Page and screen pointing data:
▬▬▬▬▬▬▬▬▬▬

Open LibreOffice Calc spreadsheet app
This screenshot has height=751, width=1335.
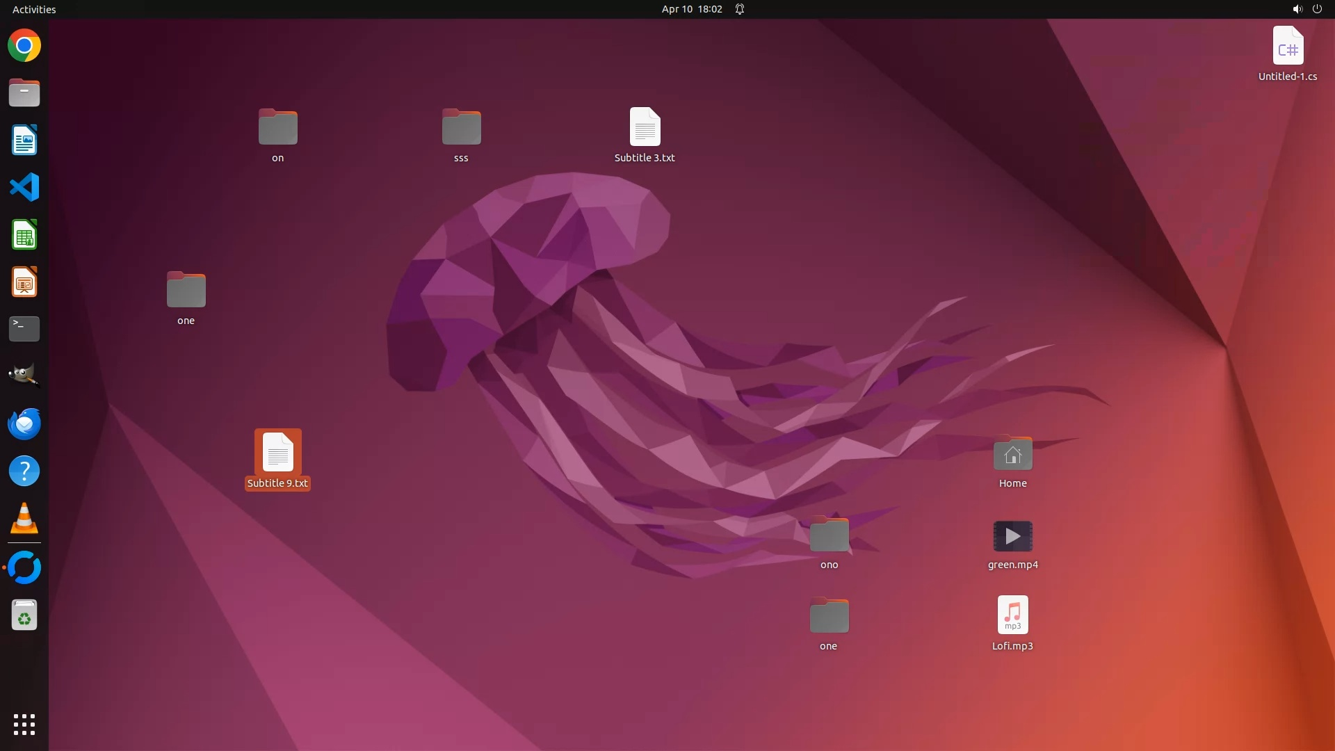24,235
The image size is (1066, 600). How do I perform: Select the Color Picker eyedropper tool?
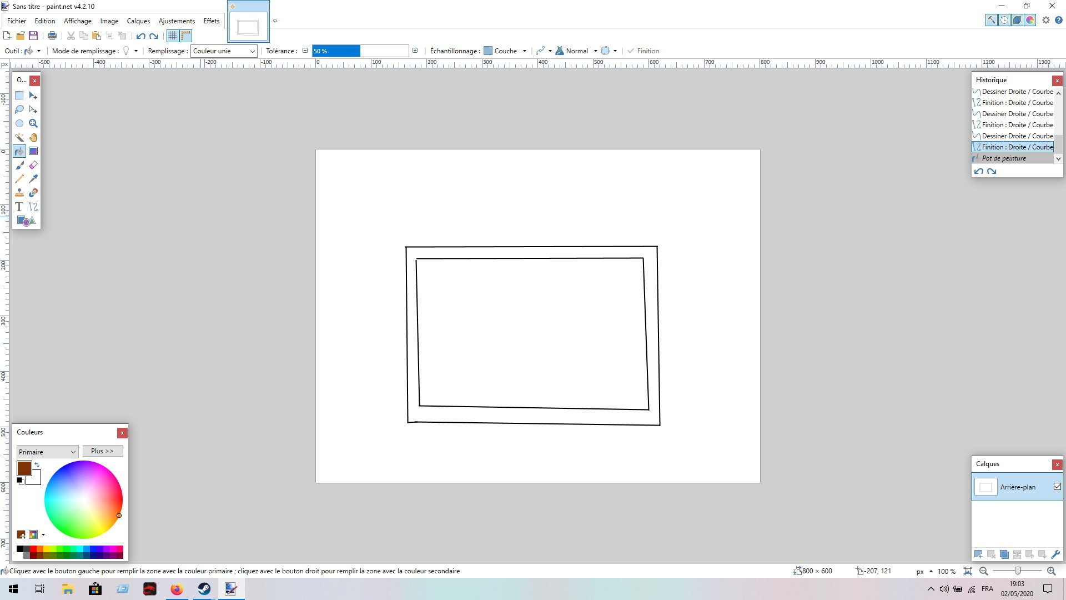pyautogui.click(x=33, y=179)
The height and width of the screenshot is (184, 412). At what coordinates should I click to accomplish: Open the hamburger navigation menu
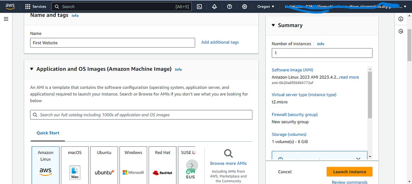coord(6,18)
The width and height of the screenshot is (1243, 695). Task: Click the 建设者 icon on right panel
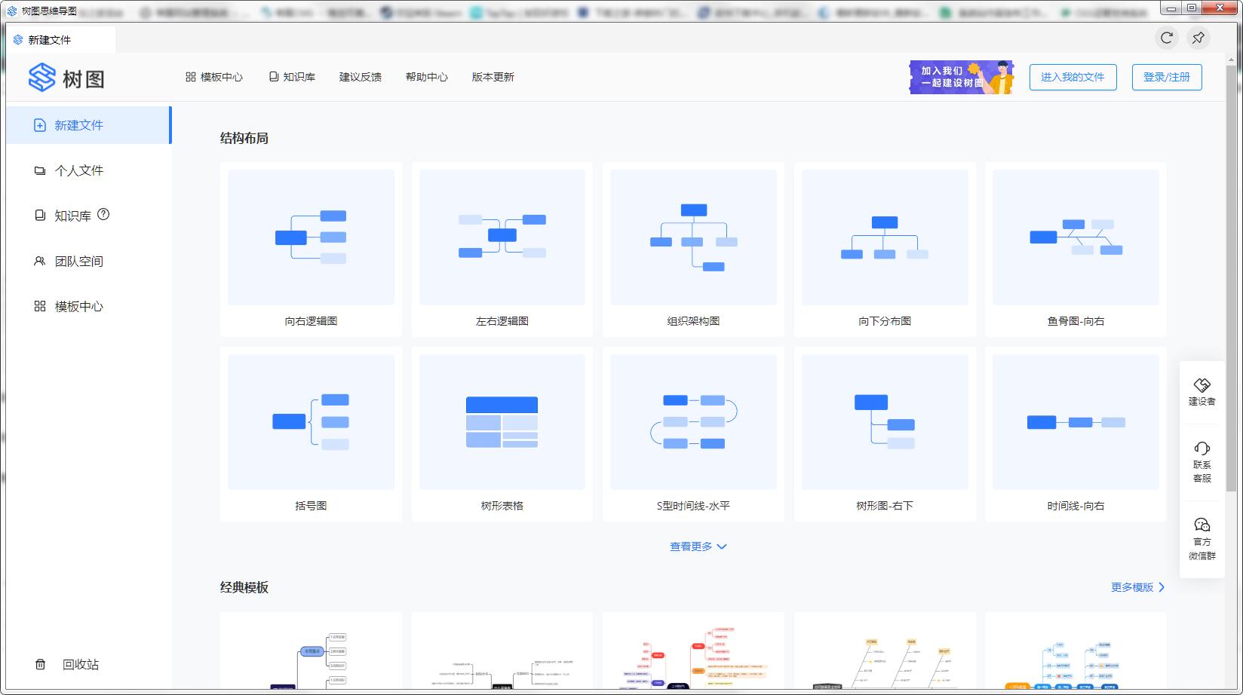coord(1202,390)
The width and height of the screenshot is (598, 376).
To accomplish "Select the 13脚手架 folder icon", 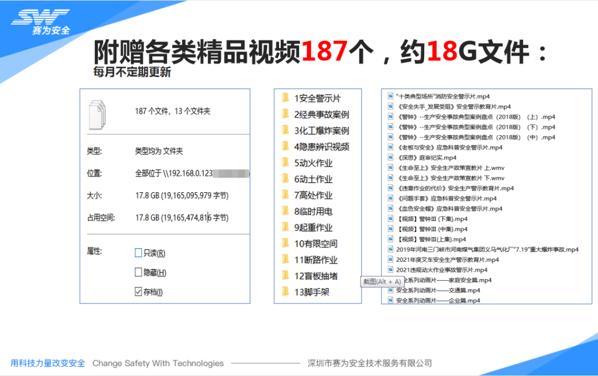I will 286,292.
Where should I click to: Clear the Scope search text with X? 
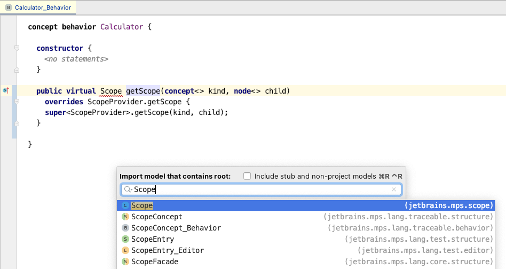394,189
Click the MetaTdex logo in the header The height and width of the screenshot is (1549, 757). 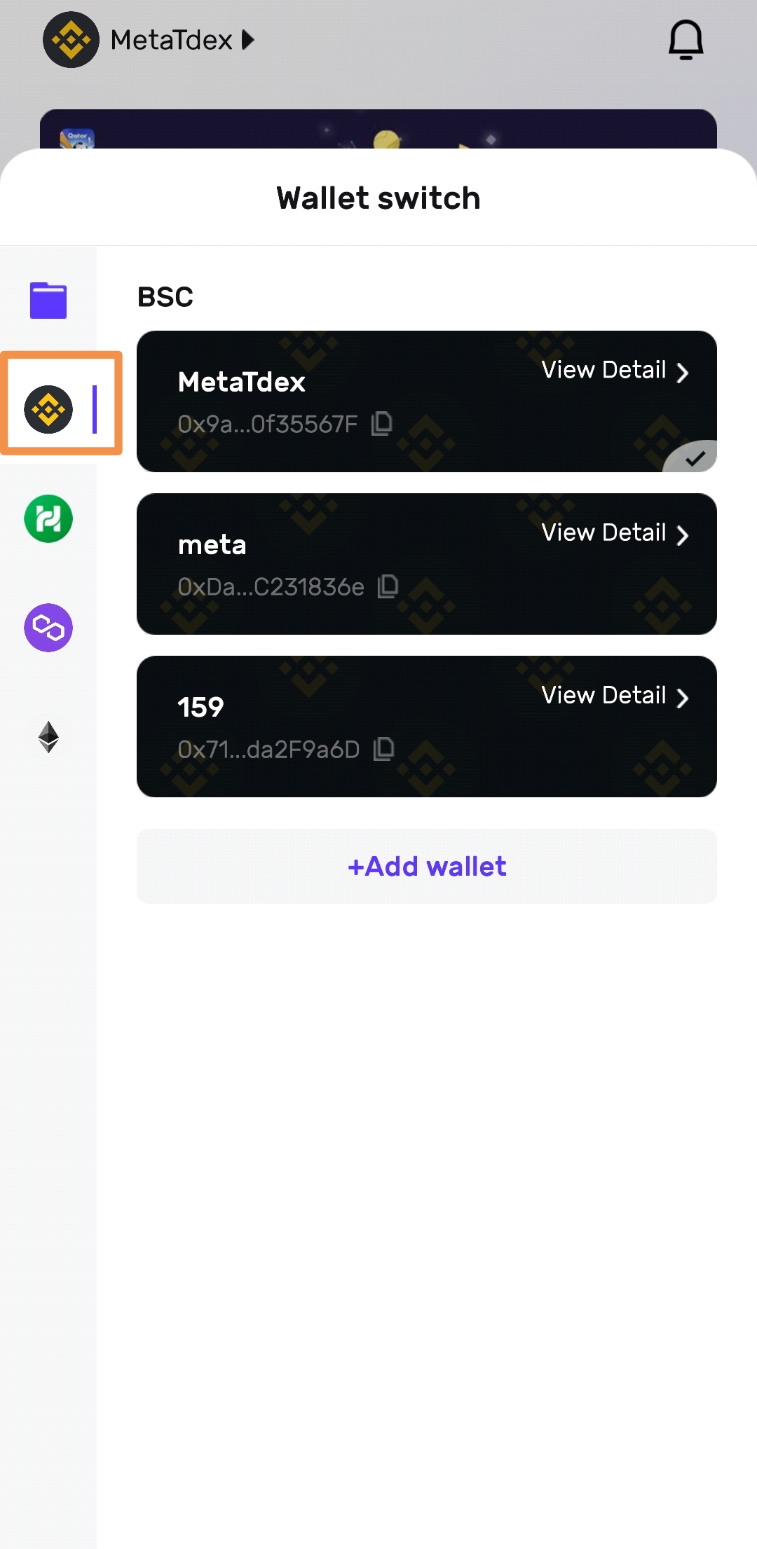click(x=71, y=40)
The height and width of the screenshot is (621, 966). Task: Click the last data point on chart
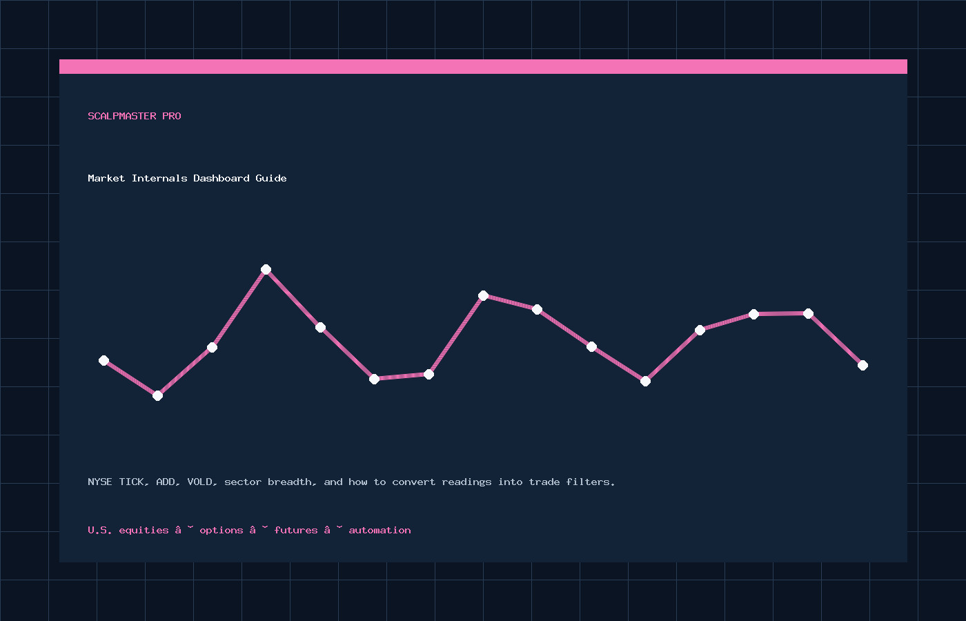click(863, 365)
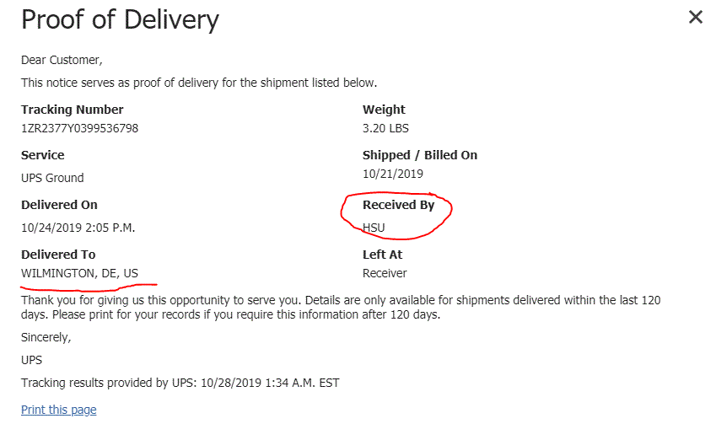This screenshot has width=716, height=440.
Task: Click the Tracking results provided by UPS line
Action: pyautogui.click(x=180, y=383)
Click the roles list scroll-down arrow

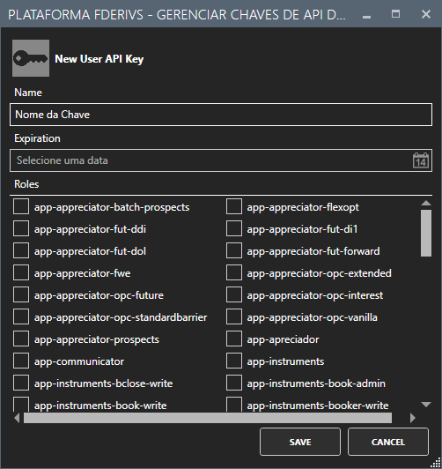pos(426,405)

▬▬▬▬▬▬▬▬▬▬

▶ What is expected:
Gather every line of the data above that contains the string "should". Case counts.

▶ Result for this task:
The height and width of the screenshot is (184, 412). At what coordinates should I click to accomplish: Open the hamburger navigation menu
Where should I click to: Clear the Scope search text with X? 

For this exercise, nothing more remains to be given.